Who is Omot Obang Olum? We Anuak know him to be a loyal
collaborator with the EPRDF government of Meles Zenawi.
He has paid dearly for his favored relationship with
the Woyane with our Anuak blood. Official reports back
According to investigative reports completed by such
human rights organizations as Human Rights Watch and
Survivors Rights, he was a pro-EPRDF government official
of Anuak ethnicity who collaborated in the genocide
of his own people carried out by Ethiopian National
Defense Forces on December 13-15, 2003. These reports
allege that he, as head of security, compiled a list
of Anuak leaders who were later killed.
Those targeted were Anuak who were educated, who were
against federal control of regional interests, who were
opposed to the oil explorations being planned for their
region by the federal government without local involvement
or who were a threat in some other way, like Pastor
Okwier, the pastor of a growing church.
As early as 2002, Omot Obang Olum allegedly was responsible
for the imprisonment of 45 Anuak intellectuals, who
were seen as possible threats to government control
in the area.

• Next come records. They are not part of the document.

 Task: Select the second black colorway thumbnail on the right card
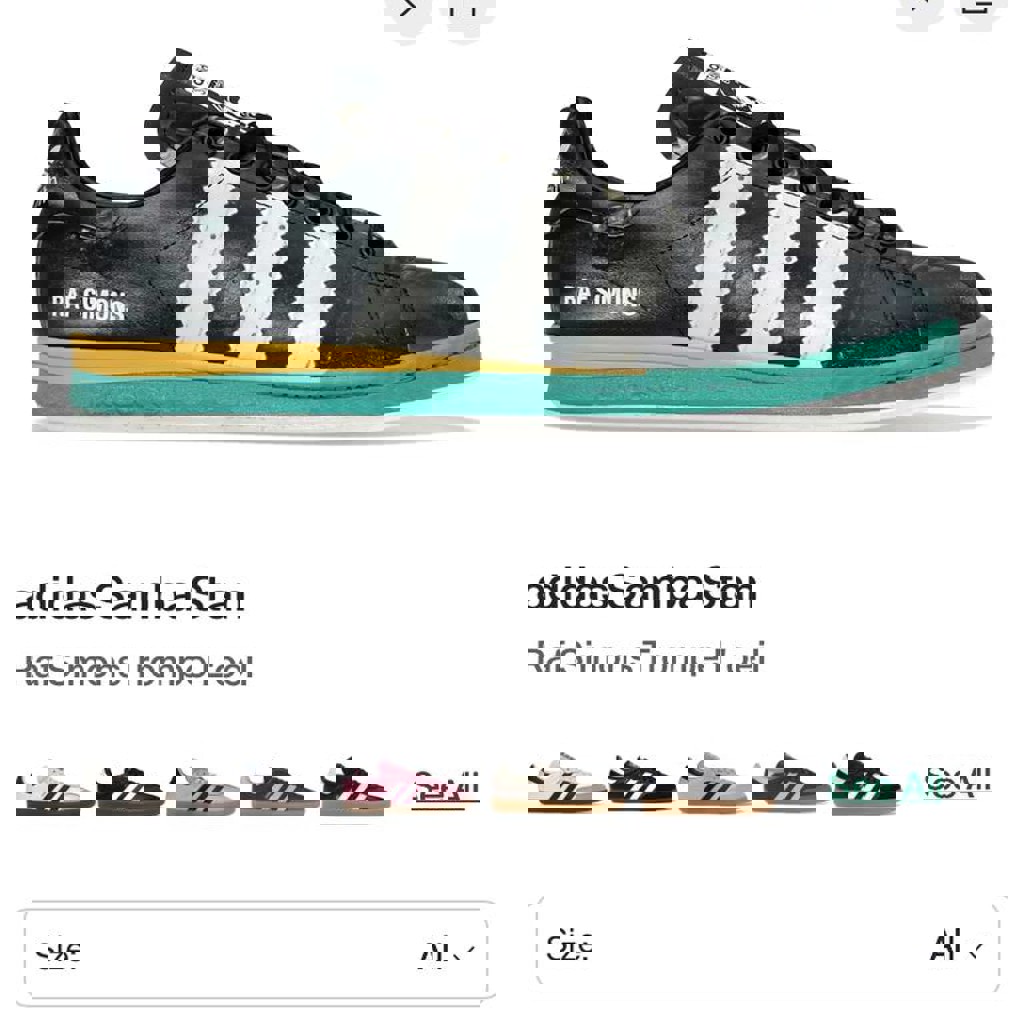pos(641,786)
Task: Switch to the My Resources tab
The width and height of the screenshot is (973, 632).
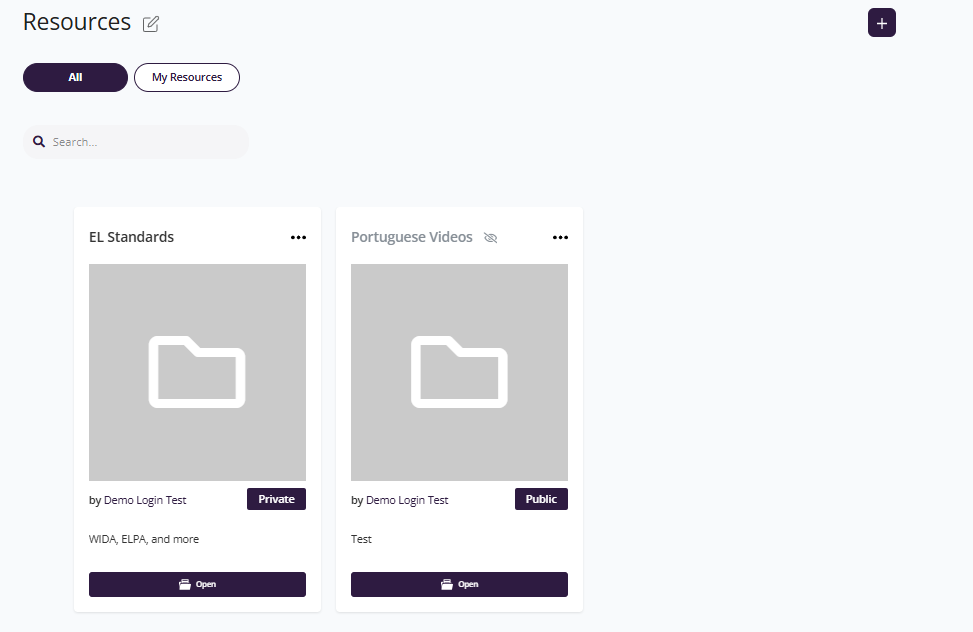Action: (x=187, y=77)
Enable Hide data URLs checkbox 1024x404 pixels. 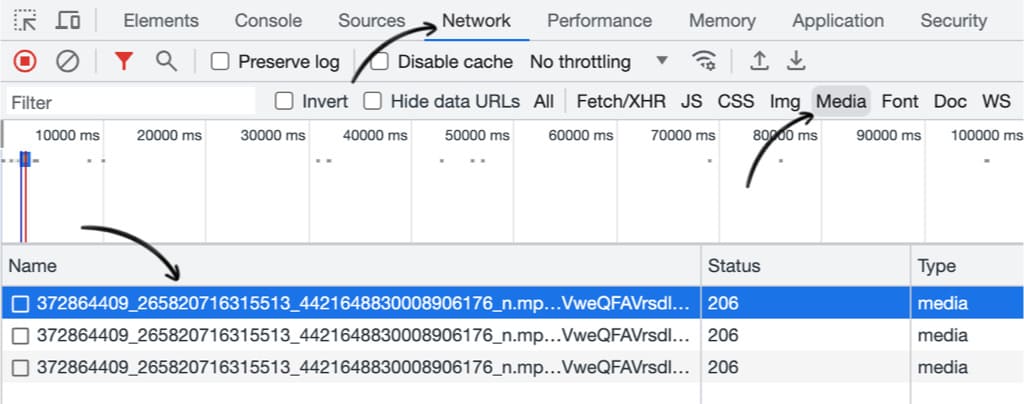click(372, 101)
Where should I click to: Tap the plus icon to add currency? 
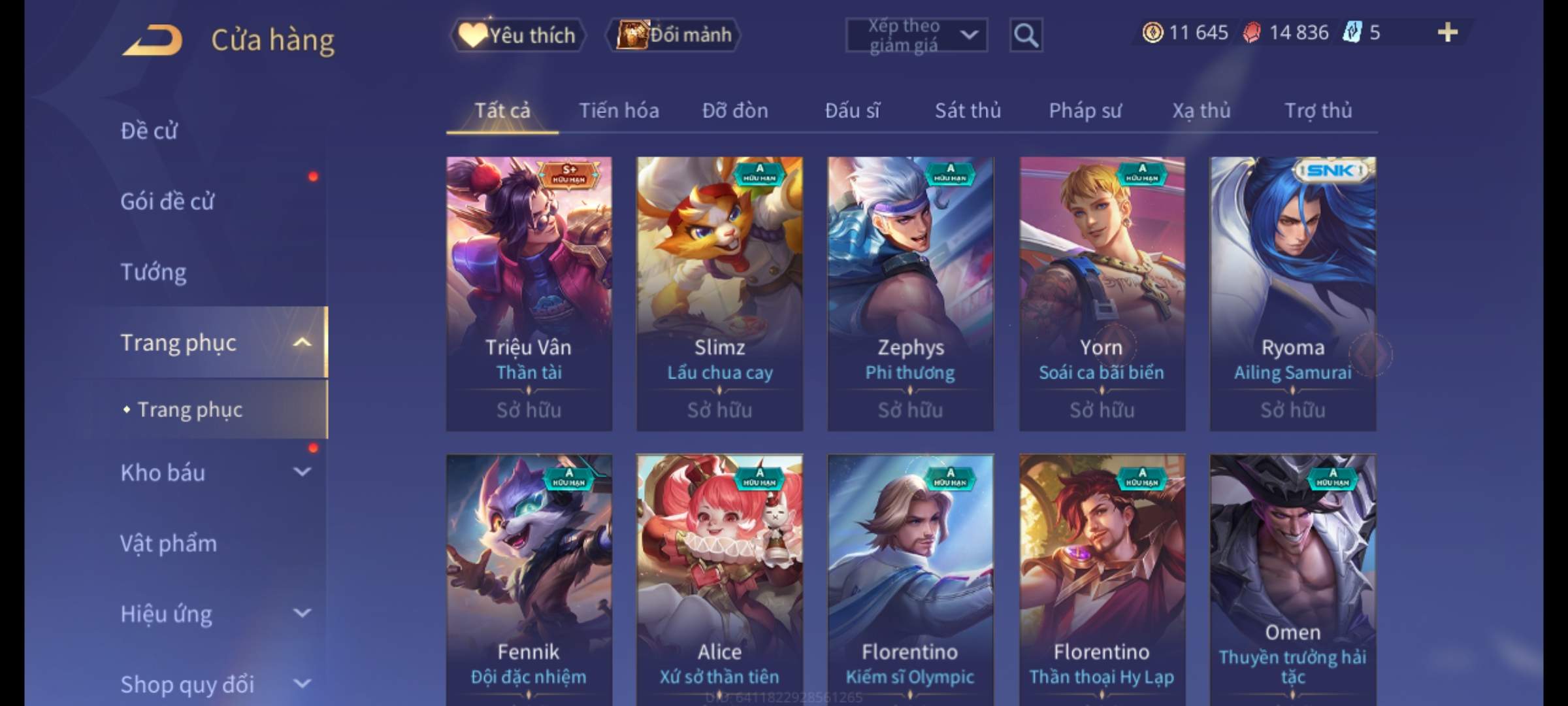pos(1448,32)
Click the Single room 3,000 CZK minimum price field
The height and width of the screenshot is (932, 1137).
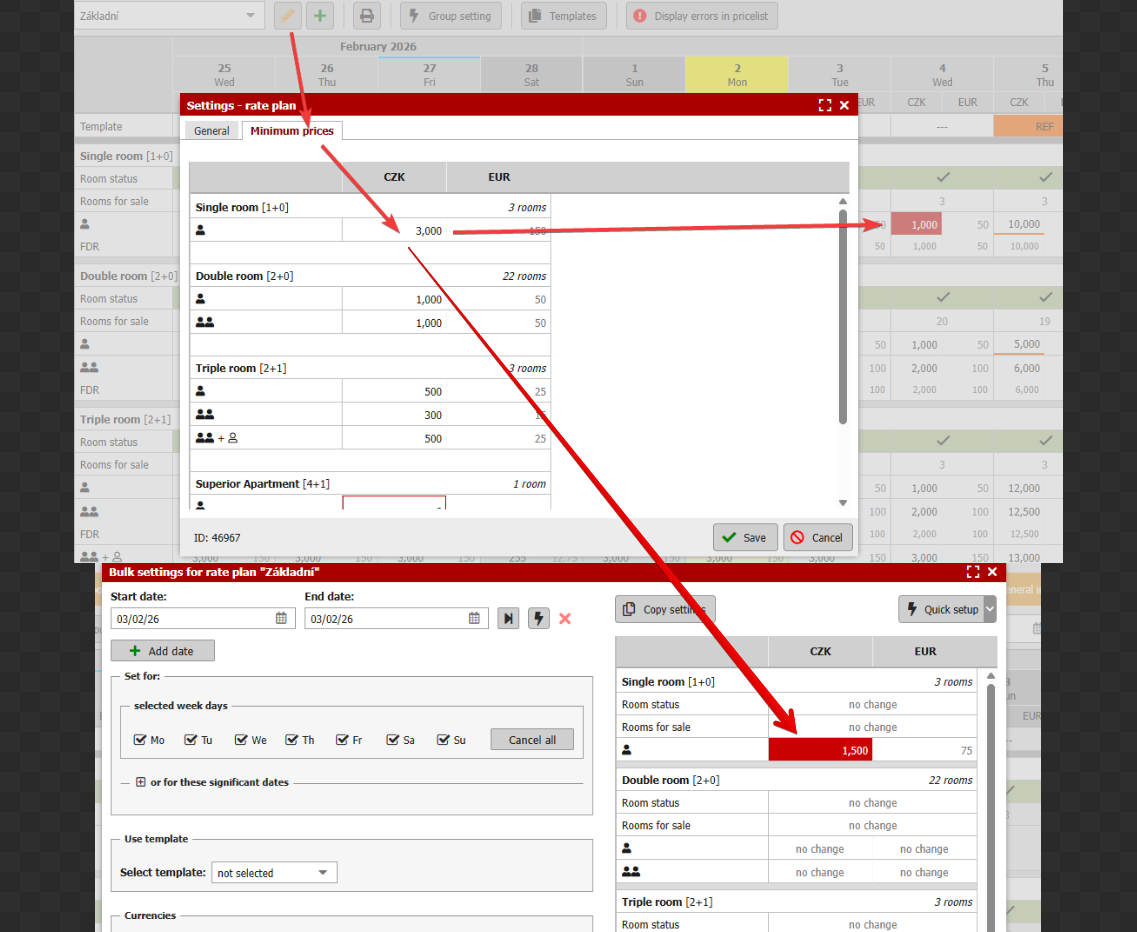(394, 231)
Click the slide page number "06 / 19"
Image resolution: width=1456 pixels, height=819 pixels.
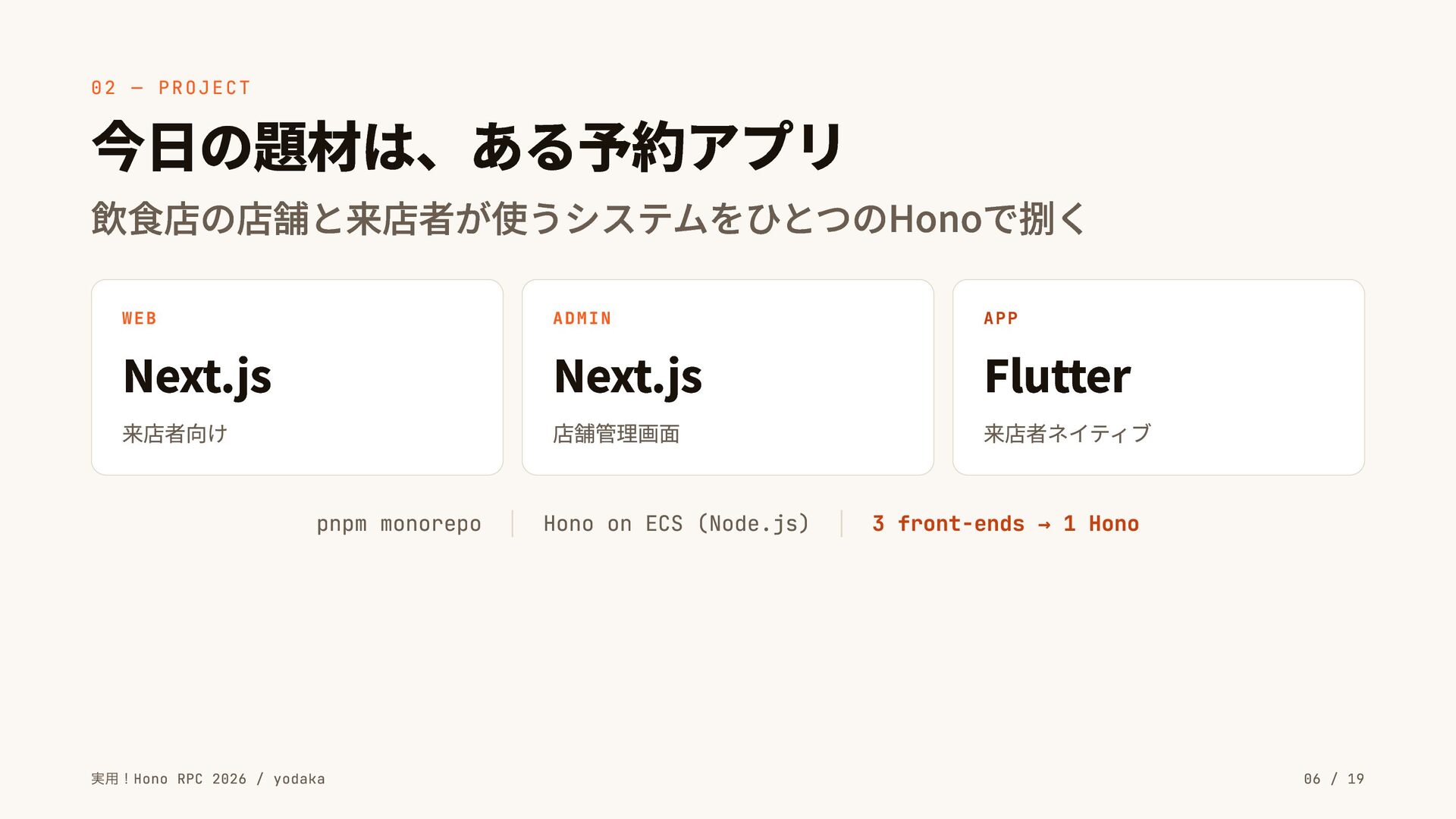(1334, 779)
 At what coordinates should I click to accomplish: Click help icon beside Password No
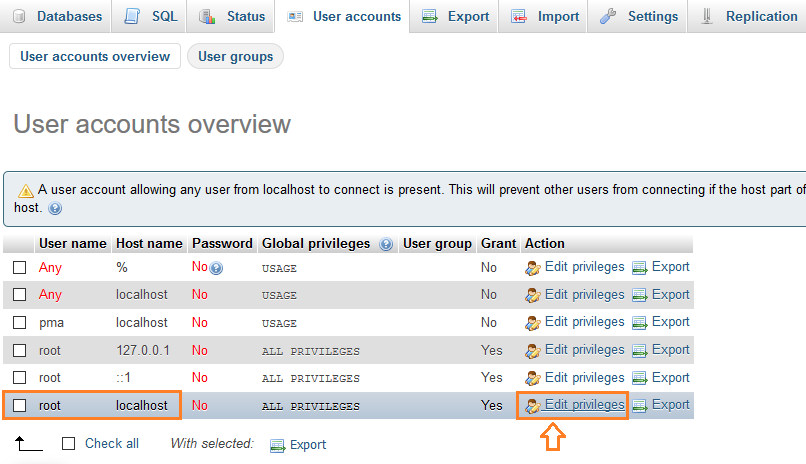point(216,268)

These individuals were released four to
five years later, with no charges.
Following the massacre of 2003, many more Anuak were
victims of human rights crimes, including extra-judicial
killings, torture, false imprisonment, rape and the
destruction of property. He later received his post
as governor—a possible payoff for his faithful
complicity in these horrendous crimes against humanity.
A month ago, on April 26, delegates from Gambella came
to meet with the Anuak in Minnesota and the AJC made
a statement following that meeting that the meetings
failed to meet the expectations of the Anuak. Those
delegates avoided the topic of the genocide; yet, because
they individually, were not believed to be personally
responsible for it, like Omot Obang Olum, Anuak were
willing to listen. However, Omot Obang Olum is different.
He is seen as carrying major responsibility for the
deaths, torture, rape and imprisonment of family members
and friends of those in the Anuak community here in
the United States of America and Canada.
Many in the Anuak community here and in Canada, where
he is expected to go after this destination, oppose
his coming even though some in the Anuak Community Association
of North America (ACANA) are hosting him. It is questionable
whether those in ACANA really support his coming leaving
some questions of who is the driving force in this.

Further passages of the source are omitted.